The results showed that the penetration depth of the projectiles is proportional to the diamond mass and hit velocity, indicating that, at high penetration speed, diamond-inserted projectiles penetrate deeper than steel ones. Li [6] preliminarily analyzed the impact of two kinds of cylinders, namely, ceramic and alloy steel, on ceramic/composite material target plates. They found that, compared with the steel component, the ceramic one caused much more severe damage to the bulletproof ceramic plate. Wang [7] conducted using a numerical simulation and experiments to study the impact of a Ø7 mm toughened Al₂O₃ ceramic ball on ceramic composite armor. Rui [8] studied the cratering effect of ceramic composite bullets on concrete. Huang [9] studied the velocity attenuation law of spherical ceramic breakers. Yi [10] and Li [11] et al. designed a low-intrusion ceramic bullet and studied the low-intrusion bullet’s ability to penetrate aircraft bulkheads and portholes.

Based on previous studies, this study applied a high-hardness ZrO₂ ceramic to 5.8 mm standard projectiles to examine its penetration mechanism with respect to Rolled Homogeneous Armor (RHA) and ceramic/Kevlar composite armor through a DOP experiment.

2. Experiment Preparation

2.1. Material Preparation and Property Analysis

Ceramic material possesses unique strengths, but its performance is affected by its brittleness, which is primarily because of two factors. Firstly, when being sintered at 800–1000 °C, ceramics have high porosity [12]. Thus, pores of various sizes would be formed on the fracture surface of the ceramic, and particles are comparably larger. If the temperature range is 1200–1400 °C, the particle structure would be finer. The second factor is high energy bonds in the microstructure of ceramics. Ceramic material is primarily constituted of ionic bonds and contains a small number of covalent bonds and metallic bonds, making this material rigid, brittle, and easy to crack. Lowering the imperfection susceptibility of ceramics by compounding them with reinforcements of smaller defect sizes (such as ZrO₂ or SiN) can enhance their strength because the method can significantly improve the fracture toughness and the critical stress for crack propagation [13,14,15,16].

A ZrO₂ ceramic ball applied as the point of the ceramic composite projectile is produced by gel casting [17,18,19], where 3% (mole fraction) Al₂O₃ ceramic powder is added into the matrix material of ZrO₂ to increase its density to 5.9 g/cm³. Firstly, the organic monomer (14.5% acrylamide), cross-linking agent (0.5% methylene bisacrylamide), and deionized water were mixed into the pre-mixed solution. Then, a certain amount of ZrO₂ ceramic powder and dispersing agent (ammonium citrate) were added for 24 h of ball milling to obtain a ceramic slurry with a solid loading of 44%. Then, a catalyst (0.16 mL/g tetramethylethylenediamine) and initiator (0.16 mL/g ammonium persulfate) were added and mixed evenly before being injected into the mold. The cured ZrO₂ body was processed according to the designed size. Finally, the blanks are sintered at 1520 °C to obtain two ZrO₂ ceramic spheres, with one having a diameter of 5 mm and a mass of 0.38 g and another having a diameter of 2 mm and a mass of 0.03 g.

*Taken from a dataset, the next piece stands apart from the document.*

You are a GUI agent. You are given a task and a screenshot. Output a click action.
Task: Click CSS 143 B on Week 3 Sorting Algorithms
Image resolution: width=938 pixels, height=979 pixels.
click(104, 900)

By analyzing the scanning electron microscopy (SEM, CARL ZEISS, Heidenheim, Germany) results, it can be seen from the microtopography (Figure 1a) that the Zirconia Toughened Ceramics is more even, and no defects such as pores or cracks are found. The crystalline gains are regular in shape and even in size, and the grain boundary is comparably narrow, ranging from 2 to 3 μm. By contrast, in the Al₂O₃ ceramic, the grain diameter ranged between 1–15 μm and there were more randomly distributed pores in the sample with diameters ranging between 1 μm and 15 μm. As Figure 1b shows, the size of the pores are similar to that of the grains [20,21]. Tests showed that the toughened ZrO₂ ceramic has a relative density of 91.2%, bending strength of 850 MPa, and fracture toughness Kic of 9.35 MPa/m².

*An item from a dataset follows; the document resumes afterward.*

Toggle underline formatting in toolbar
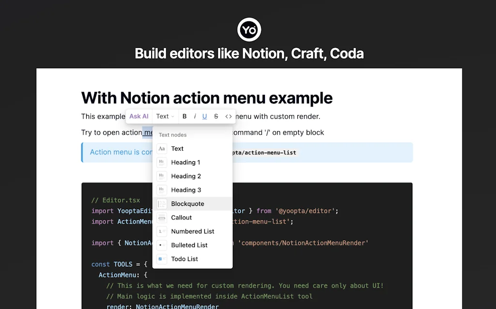The height and width of the screenshot is (309, 496). point(205,116)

The fracture mode, which can be classified into intergranular fracture and transgranular fracture, is closely related to its strength. According to Figure 2b, the A1₂O₃ ceramic presents distinct characteristics of the intergranular fracture of Al₂O₃ granules, showing a “crystal sugar-like” fracture caused by crack propagation along the A1₂O₃ grain boundary [22,23]. Figure 2a shows that the fracture modes of the ZrO₂-toughened A1₂O₃ ceramic include intergranular fracture and transgranular fracture. As the fracture propagation under transgranular fracture mode consumes more energy than that under the intergranular one, its presence will enhance the connection strength between grains [12].

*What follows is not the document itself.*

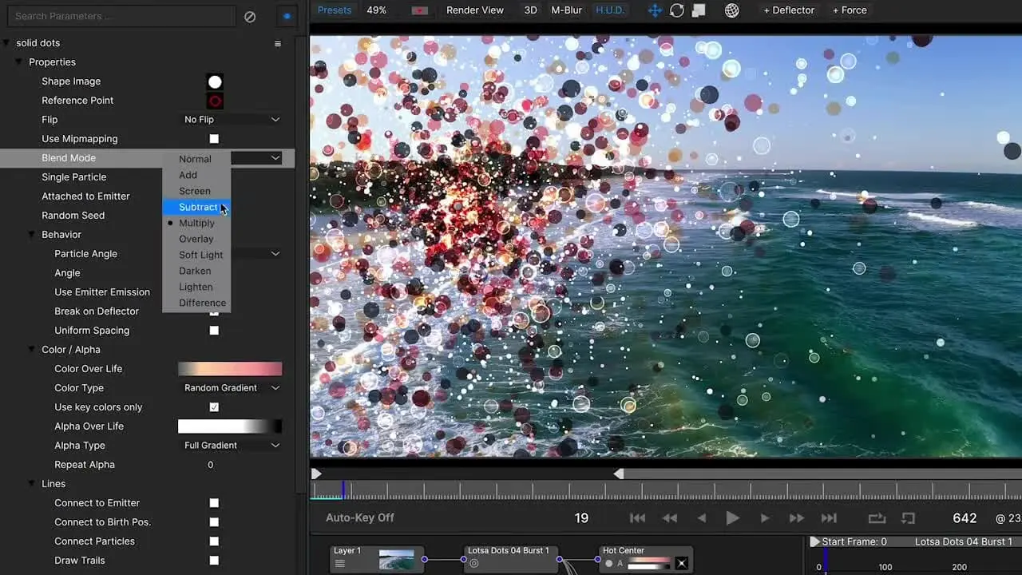This screenshot has width=1022, height=575.
Task: Open the Shape Image white circle picker
Action: pyautogui.click(x=215, y=81)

2.2. Depth-of-Penetration Experiment

As shown in Figure 3, the test used a 5.8 mm projectile of three different structures. They are (from left to right) the standard projectile core, standard projectile core with a Ø2 mm ZrO₂ ceramic ball, and standard projectile core with a Ø5 mm ZrO₂ ceramic ball, respectively. All projectiles have the same total mass of 4.5 g. The core diameters of the three structures are 5 mm, and the core lengths are 15 mm, 15 mm, and 14.2 mm, respectively. Given that the copper backing armor and lead jacket have little effect on the projectile penetration capability, in the tests and simulations, the three structures are simplified to the extent that only the cores and ceramic balls are included.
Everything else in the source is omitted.